» Task directions: With pictures left out, set down exactly the lines that begin at the one containing "Given: Click the" and end with the last line of the entries below.

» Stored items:
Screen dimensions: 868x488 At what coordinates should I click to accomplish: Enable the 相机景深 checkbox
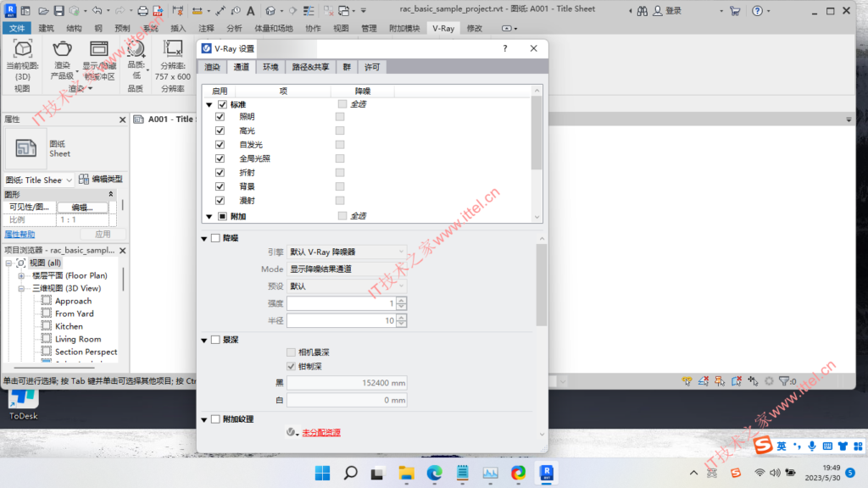click(x=292, y=353)
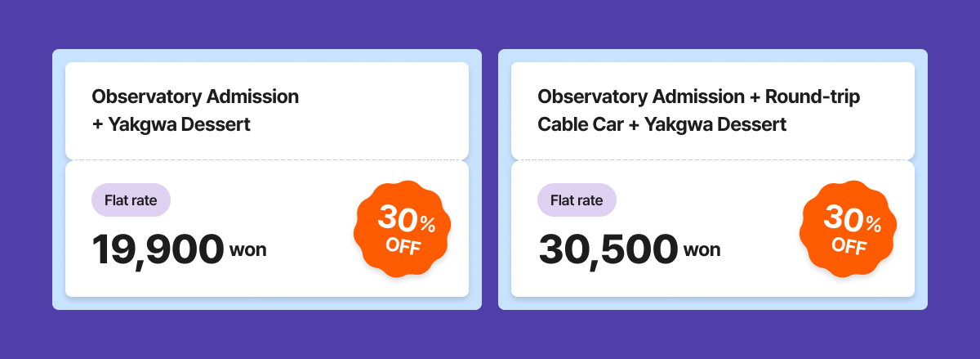Open the Observatory Admission + Round-trip title line
Screen dimensions: 980x359
click(x=699, y=96)
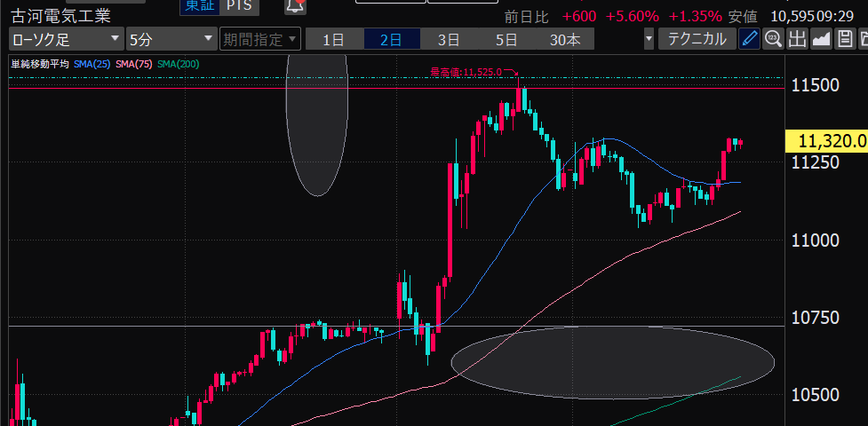Click the magnifier 123 value-inspect icon

tap(773, 39)
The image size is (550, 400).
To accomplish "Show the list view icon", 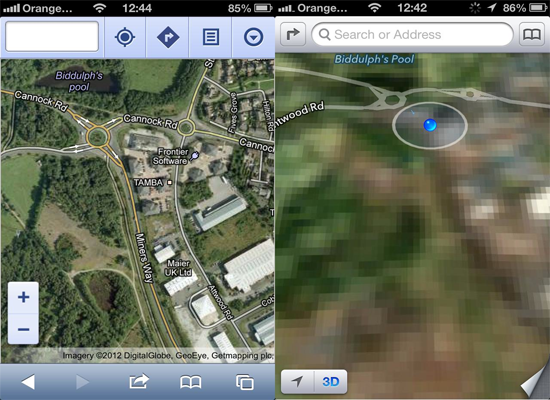I will point(211,37).
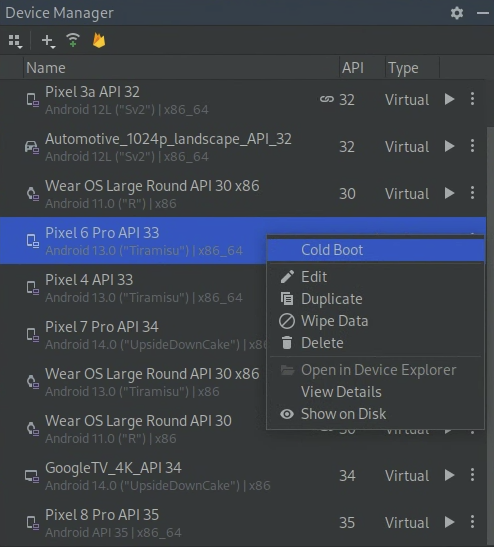Image resolution: width=494 pixels, height=547 pixels.
Task: Launch Pixel 3a API 32 emulator
Action: coord(450,99)
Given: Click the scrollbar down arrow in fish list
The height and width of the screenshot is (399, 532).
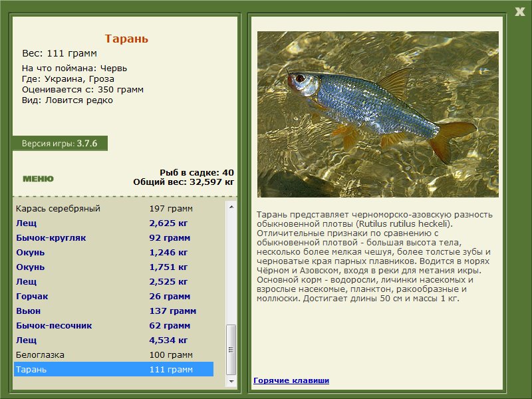Looking at the screenshot, I should click(x=231, y=381).
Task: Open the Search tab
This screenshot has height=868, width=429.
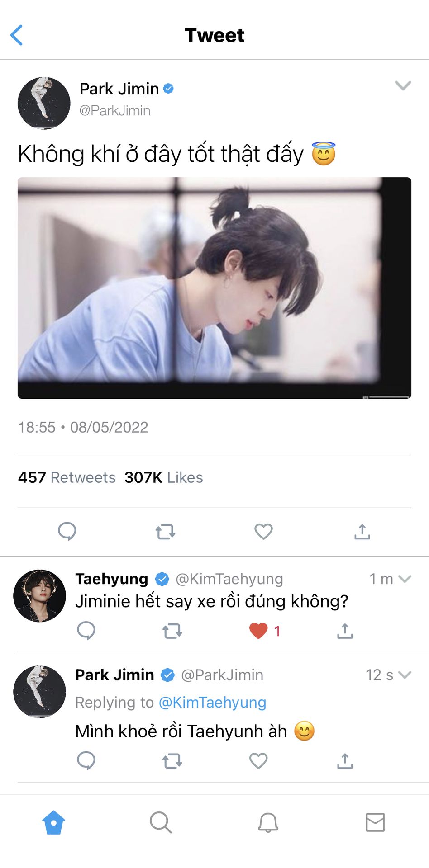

» Reply:
Given: Click the scrollbar down arrow in fish list
The height and width of the screenshot is (399, 532).
Looking at the screenshot, I should click(x=231, y=381).
Task: Open the Search tab
This screenshot has height=868, width=429.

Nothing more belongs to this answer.